__PASSAGE GIVEN__

The Escondido police and fire headquarters / Photo by Genevieve Prentice

By the first week in February, the Escondido Police Department must decide whether to accept a grant from the U.S. Department of Justice. To get it, the department had to agree to cooperate with federal immigration enforcement – something in conflict with California state law.

Or maybe it’s not in conflict at all. Escondido’s police chief said they could comply with the federal government demands without violating state laws intended to restrict cooperation with immigration enforcement.

It once again raises the question of how exactly local cities, and even California itself, can insulate undocumented residents from the Trump administration’s immigration crackdown.

Attorney General Jeff Sessions has threatened so-called sanctuary cities that refuse to cooperate with immigration enforcement with the loss of federal money. But one federal law enforcement grant may show that cities, like Escondido, can comply with the Trump Administration’s wishes without breaking state law.

California’s laws protecting undocumented immigrants from immigration enforcement when they interact with local police have so many gray areas and exceptions that police departments may be able to simultaneously cooperate with federal immigration agents, while not violating any state mandates.

The Community Oriented Policing Services grant would award $250,000 to Escondido to hire two full-time officers for three years.

In September 2017,  Escondido Police Chief Craig Carter and Mayor Sam Abed signed a “Certification of Illegal Immigration Cooperation” and filed it with their application for the grant.

The document states that, if awarded, before the agency draws upon the grant funds, it “will implement rules, regulations, policies, and/or practices that ensure that U.S. Department of Homeland Security personnel have access to any of the governing body’s correctional or detention facilities in order to meet with an alien (or an individual believed to be an alien) and inquire as to his or her right to be or to remain in the United States.”

The document further stipulates that before an agency accepts the money, they also need to implement policies or practices to ensure DHS is notified of the release date and time of an undocumented immigrant who is in the jurisdiction’s custody.

The department still hasn’t decided whether to accept the grant, Carter said. He is not sure he can afford the matching grant the Justice Department is requiring.

“For me, I have to determine whether it’s worth spending half a million to get a quarter million,” Carter said. “At the end of the grant, I need to be able to keep those individuals employed. I don’t want to hire a police officer and have to let them go after a few years because of the budget.”

The two officers would focus on community outreach, diverting juvenile offenders, enhancing homeless outreach efforts and trying to reduce recidivism, according to the department’s application.

Carter said if the department accepts the grant, it won’t be in violation of California laws that govern interactions between local police and undocumented immigrants, like the California Values Act, or SB54, which was signed into law by the governor in October.

The cooperation certification was signed weeks before that bill became law.

__WORK TO DO__
1 - Answer these questions using the Escondido grant article:
(a) What amount would the Community Oriented Policing Services grant award to Escondido, and for what purpose?
(b) Who signed the "Certification of Illegal Immigration Cooperation" in September 2017?
(c) By what bill number is the California Values Act also identified?
2 - Set down the part of the Escondido grant article starting with "By the first" and going on through "with immigration enforcement.".
Rely solely on the Escondido grant article in your responses.

__MATERIAL__
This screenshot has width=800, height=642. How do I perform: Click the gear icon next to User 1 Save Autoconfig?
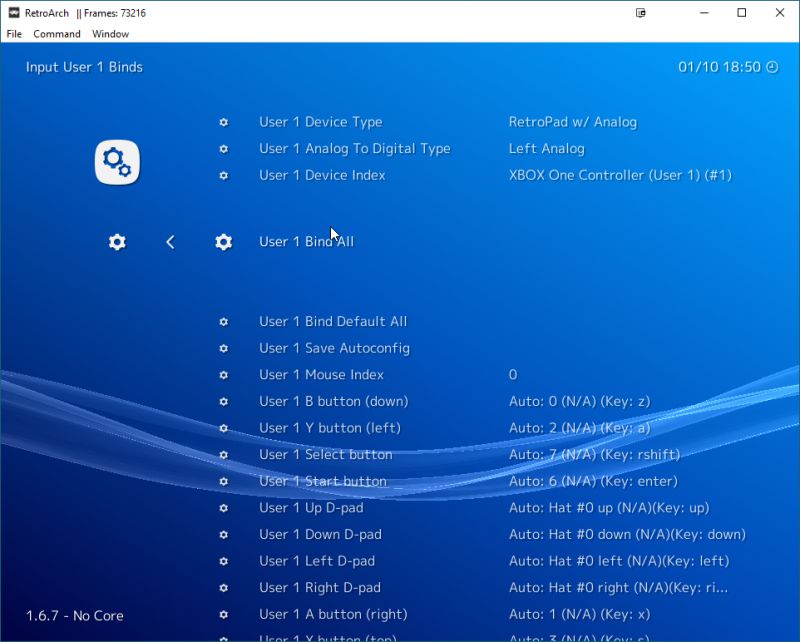223,348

__RESPONSES FOR EACH TASK__
1 -
(a) $250,000, to hire two full-time officers for three years.
(b) Escondido Police Chief Craig Carter and Mayor Sam Abed.
(c) SB54.

2 -
By the first week in February, the Escondido Police Department must decide whether to accept a grant from the U.S. Department of Justice. To get it, the department had to agree to cooperate with federal immigration enforcement – something in conflict with California state law.

Or maybe it’s not in conflict at all. Escondido’s police chief said they could comply with the federal government demands without violating state laws intended to restrict cooperation with immigration enforcement.